Stephen Miller, a Northwestern scientist, said in an exclusive interview with R&D; Magazine, that the treatment is promising to help mitigate the damage for those suffering from spinal cord injuries.
“We induced a spinal cord injury and then infused the same nanoparticles that we have used in the other indications,” Miller said. “In this case, I think the initial infusion was within two to three hours after the crash injury on the spinal cord.
“There’s really nothing you can do for a spinal cord injury, there’s really nothing they can do for these people, so we are fairly excited about the results,” he added.
The treatment is not considered a cure and the original damage will still exist. However, if administered shortly after an injury it can prevent secondary damage from occurring.
Miller developed the nanoparticles along with co-senior author Jack Kessler, Ph.D., a professor of neurology at Northwestern University Feinberg School of Medicine and a Northwestern Medicine neurologist.
Following a spinal cord injury, blood cells that normally couldn’t enter the nervous system breach the protective blood-brain barrier and flood the injured site.
They release noxious chemicals called inflammatory cytokines that call in additional inflammatory blood cells that further damage the central nervous system by causing neuronal cell death and scar formation that blocks recovery from paralysis.
Myelin neurons surround the nerve fibers and allow them to carry signals through the nervous system but if the myelin sheath is lost, the cells no longer conduct signals.
Axons, the long fibers extending from the neurons that carry signals from neuron to neuron, also die.
The researchers plan on continuing studies and possibly clinical trials to confirm the safety of the injected nanoparticle.
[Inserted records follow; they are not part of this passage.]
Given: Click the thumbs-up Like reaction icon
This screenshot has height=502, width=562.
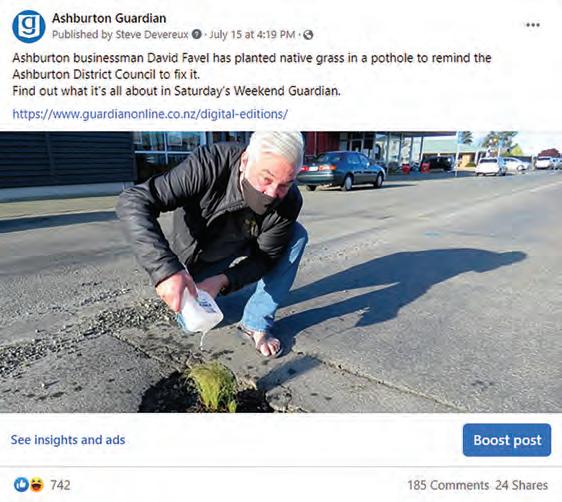Looking at the screenshot, I should (x=21, y=485).
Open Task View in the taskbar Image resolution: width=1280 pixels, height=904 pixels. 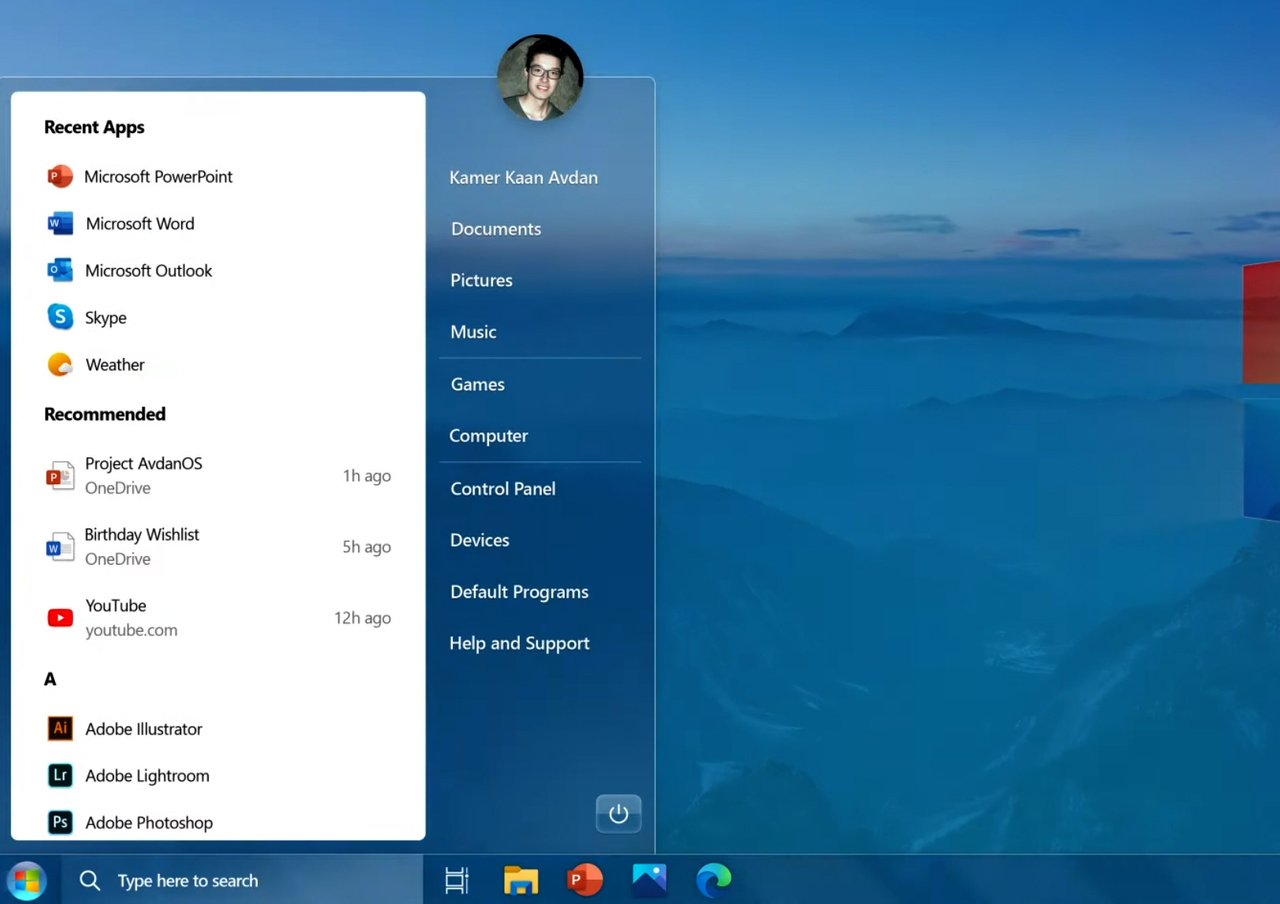456,880
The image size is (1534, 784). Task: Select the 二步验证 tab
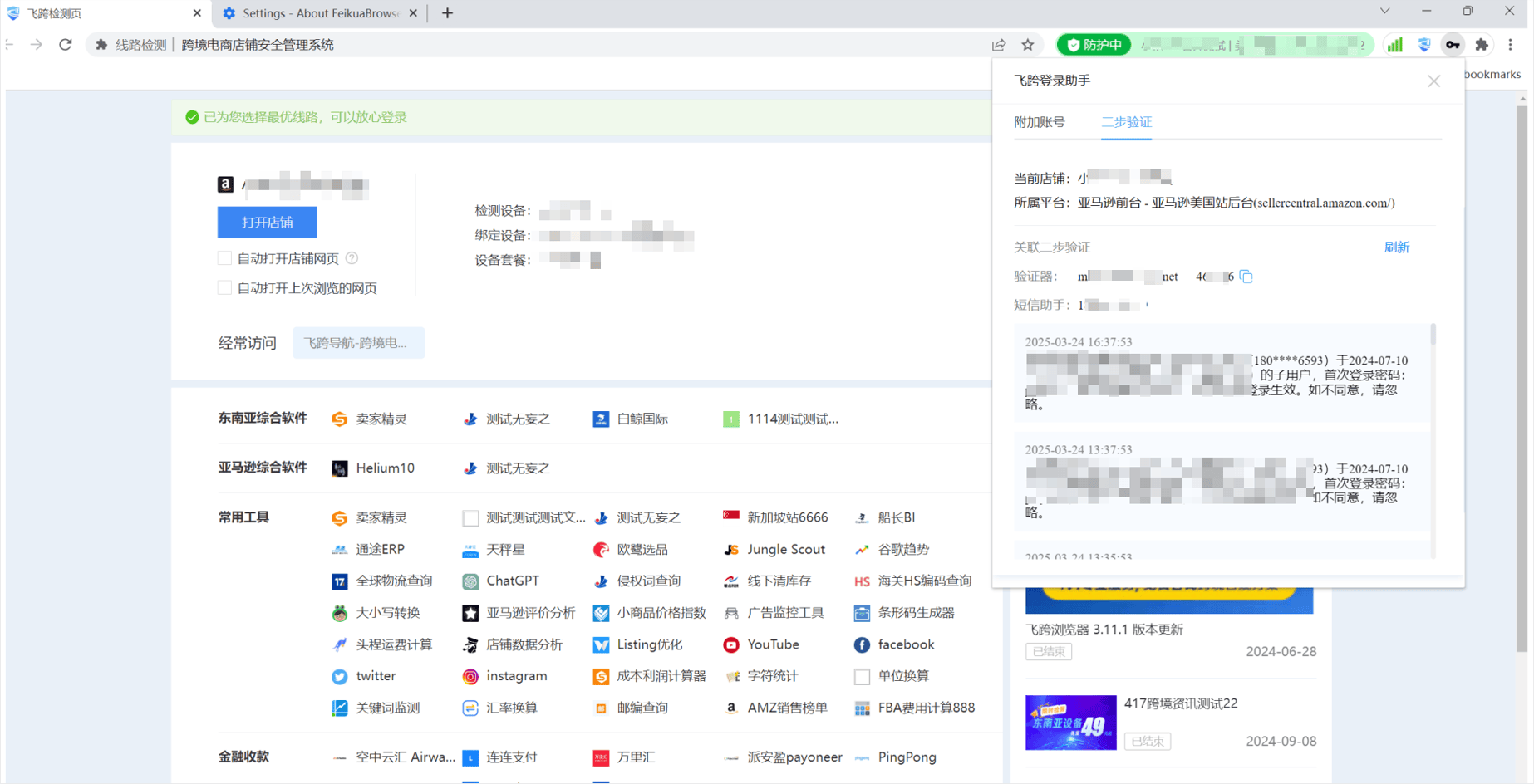click(x=1126, y=122)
Kessler said the scientists have not seen any signs of toxicity thus far.
A clinical trial has also been approved by the U.S. Food and Drug Administration (FDA) for use to treat celiac disease.
“If we take the exact same carboxylate PLG nanoparticles and we encapsulate protein or peptide antigens inside of these particles they are extremely efficient for inducing immune tolerance for the treatment of autoimmune diseases, allergic diseases and even certain models of tissue transplantation that we employ in the lab,” Miller said.
Kessler and Miller created the Cour Pharmaceuticals Development Co. to commercially develop the nanoparticle technology.